- [The problem] Find the line with "The width and" in the entries below, then output every line from it down to the line with "The height and width of the screenshot is (499, 512).", exactly and with no pictures.

- [Provided records]
========

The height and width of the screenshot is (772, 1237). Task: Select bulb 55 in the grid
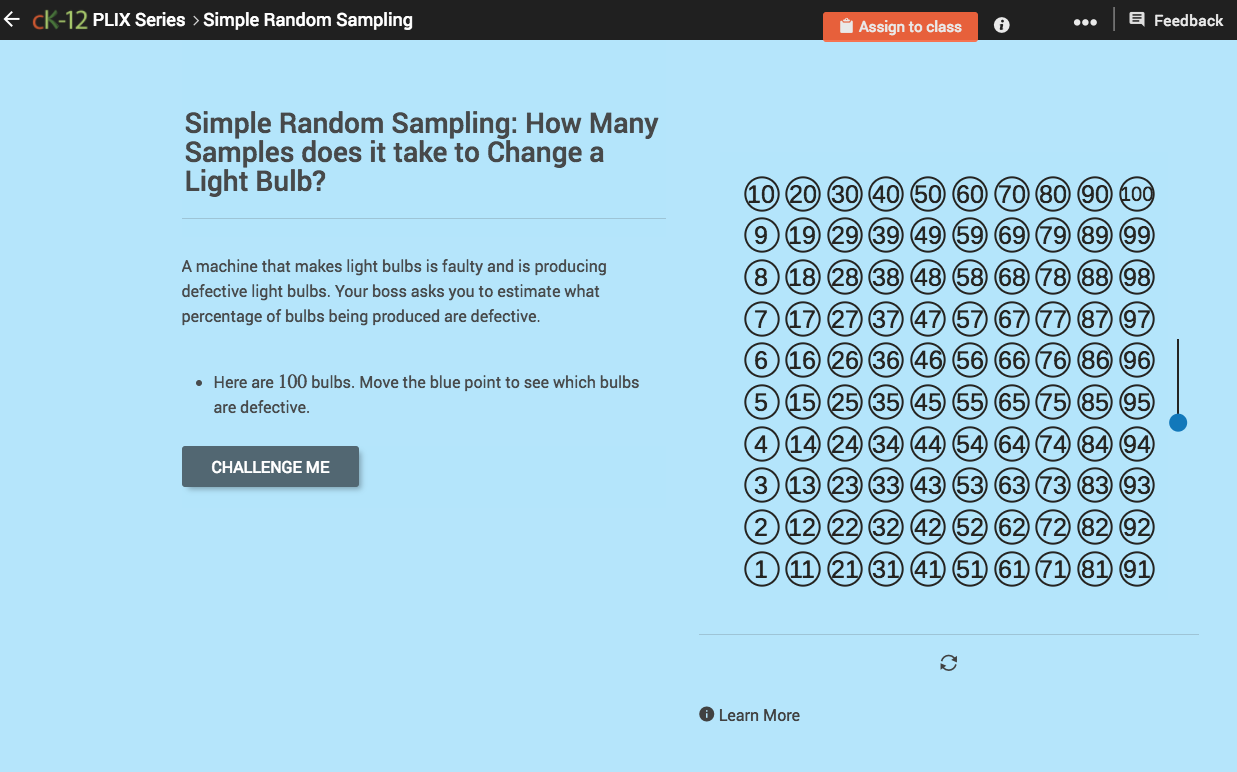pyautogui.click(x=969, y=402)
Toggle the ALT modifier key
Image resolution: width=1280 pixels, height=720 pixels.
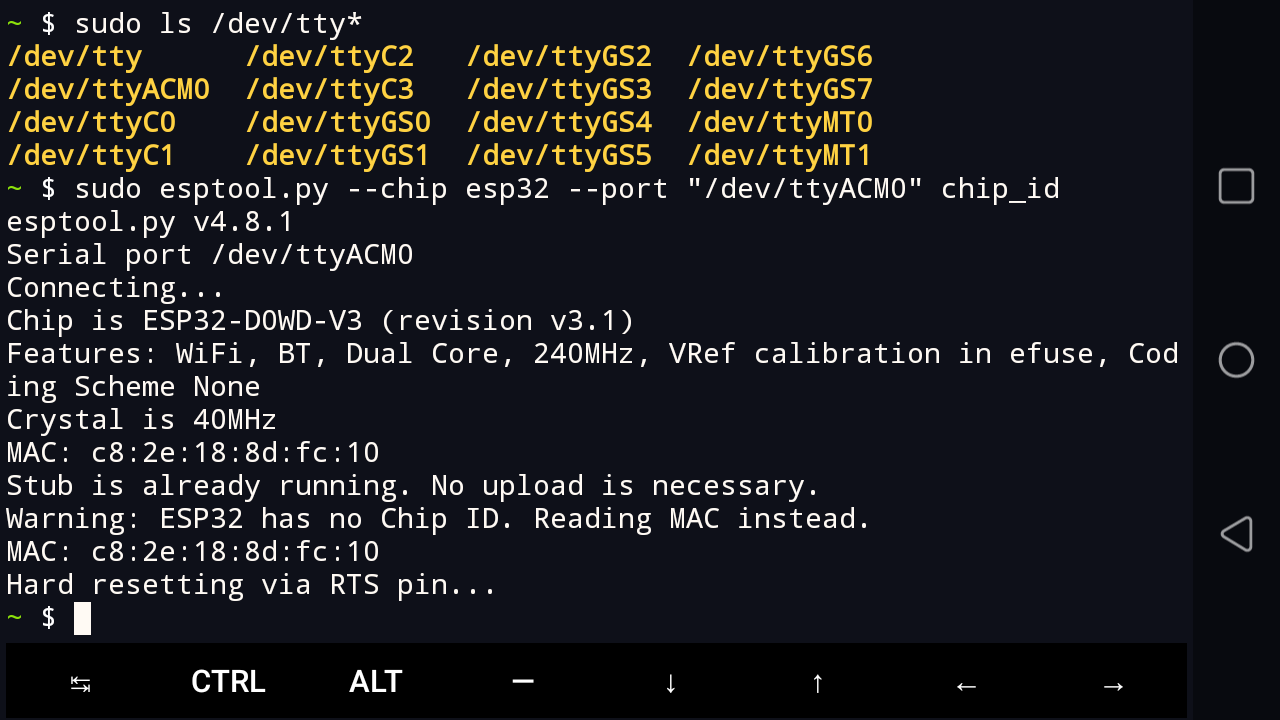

========

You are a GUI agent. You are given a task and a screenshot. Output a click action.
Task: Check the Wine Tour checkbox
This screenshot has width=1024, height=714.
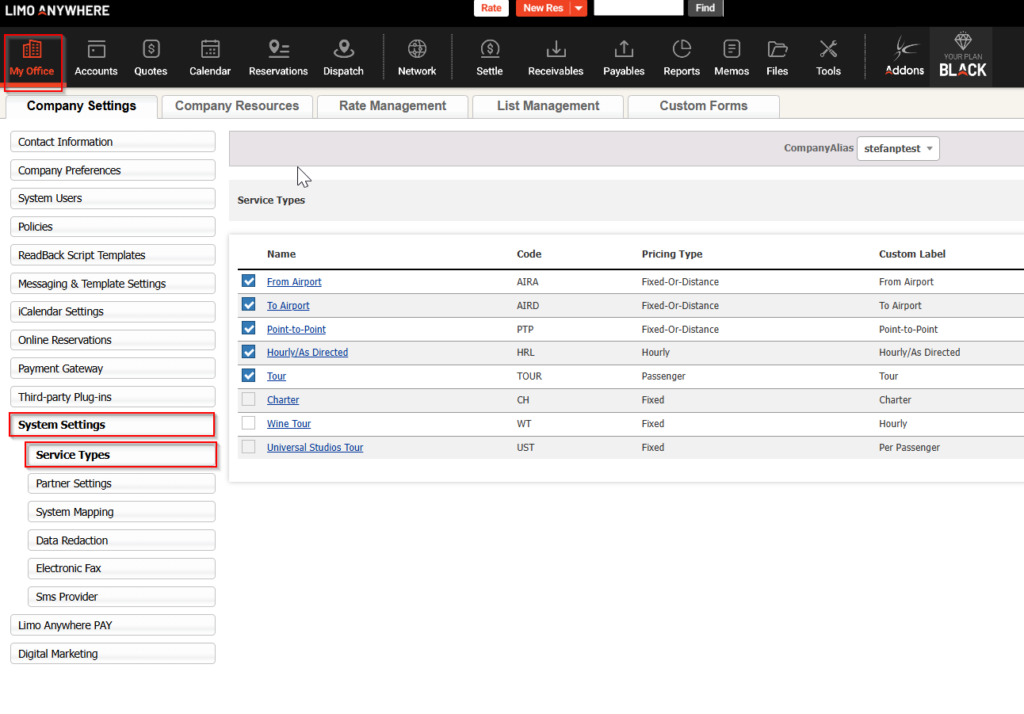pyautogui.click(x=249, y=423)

========

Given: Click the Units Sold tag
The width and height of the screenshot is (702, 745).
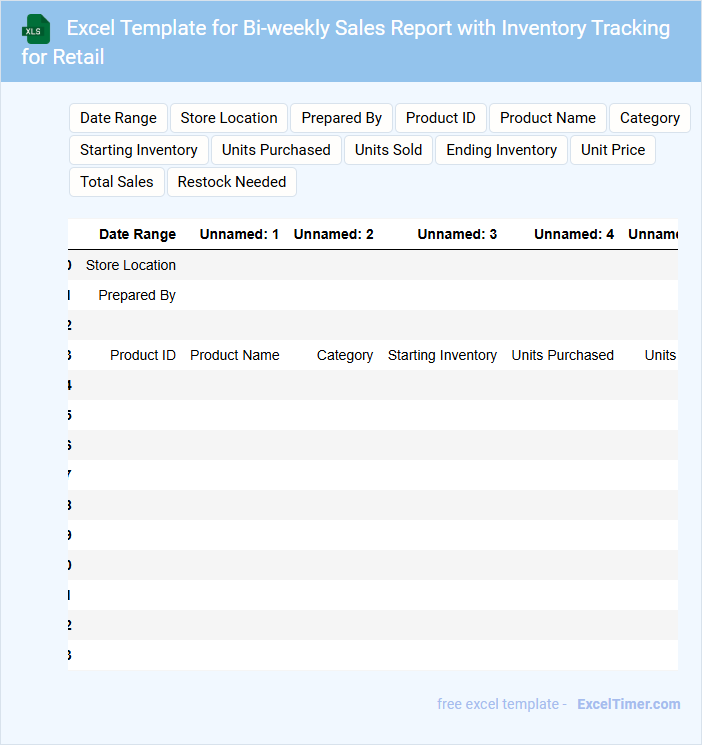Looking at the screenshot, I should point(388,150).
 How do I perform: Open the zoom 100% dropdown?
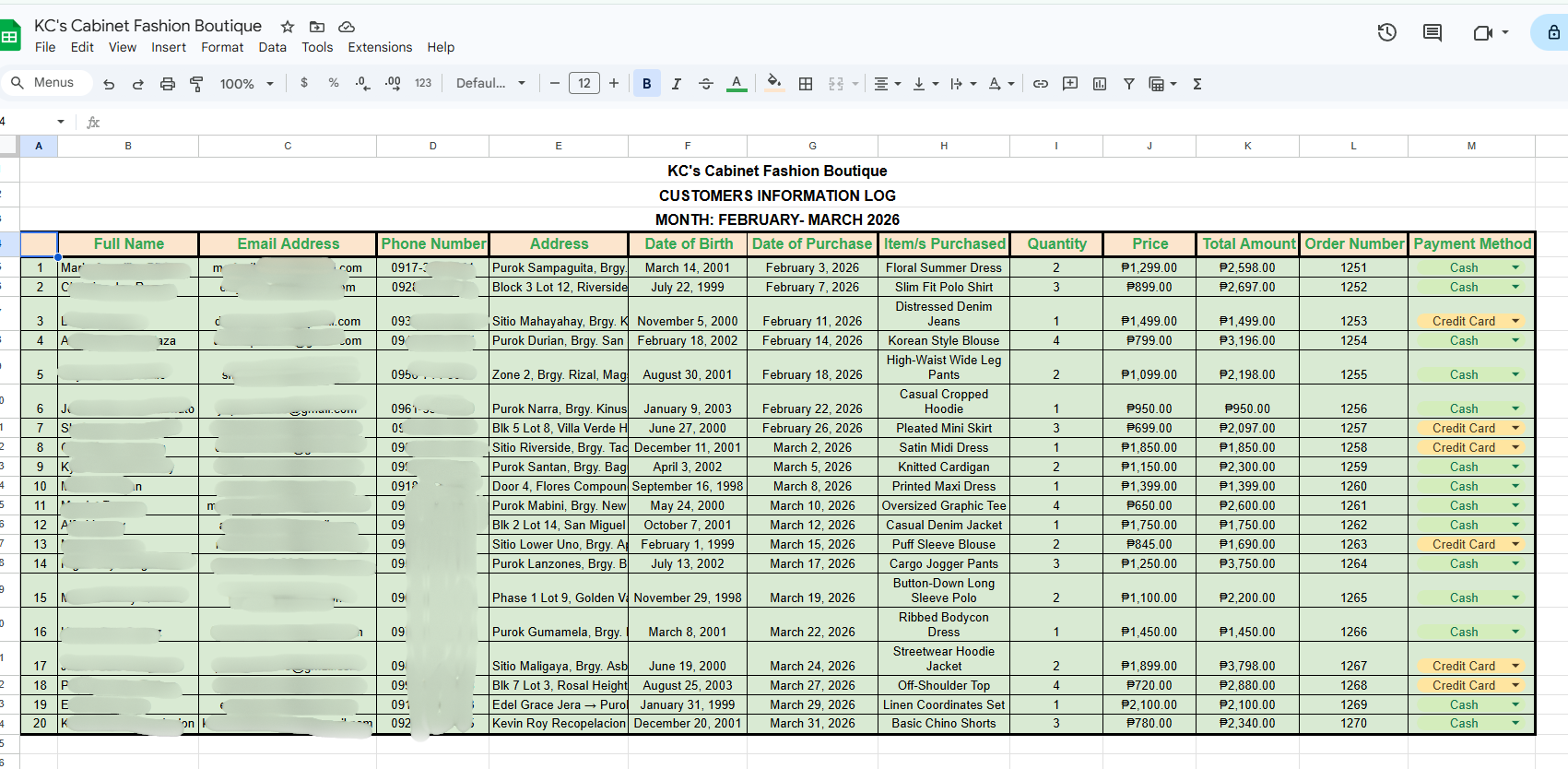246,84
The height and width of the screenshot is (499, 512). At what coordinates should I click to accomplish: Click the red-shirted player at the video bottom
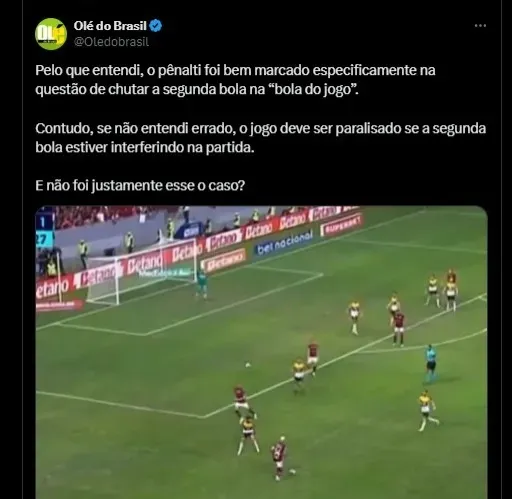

========

- [Your response]
The width and height of the screenshot is (702, 745).
Looking at the screenshot, I should point(388,150).
 How do I perform: Open the zoom 100% dropdown?
246,84
The height and width of the screenshot is (499, 512). At what coordinates should I click to accomplish: Click the red-shirted player at the video bottom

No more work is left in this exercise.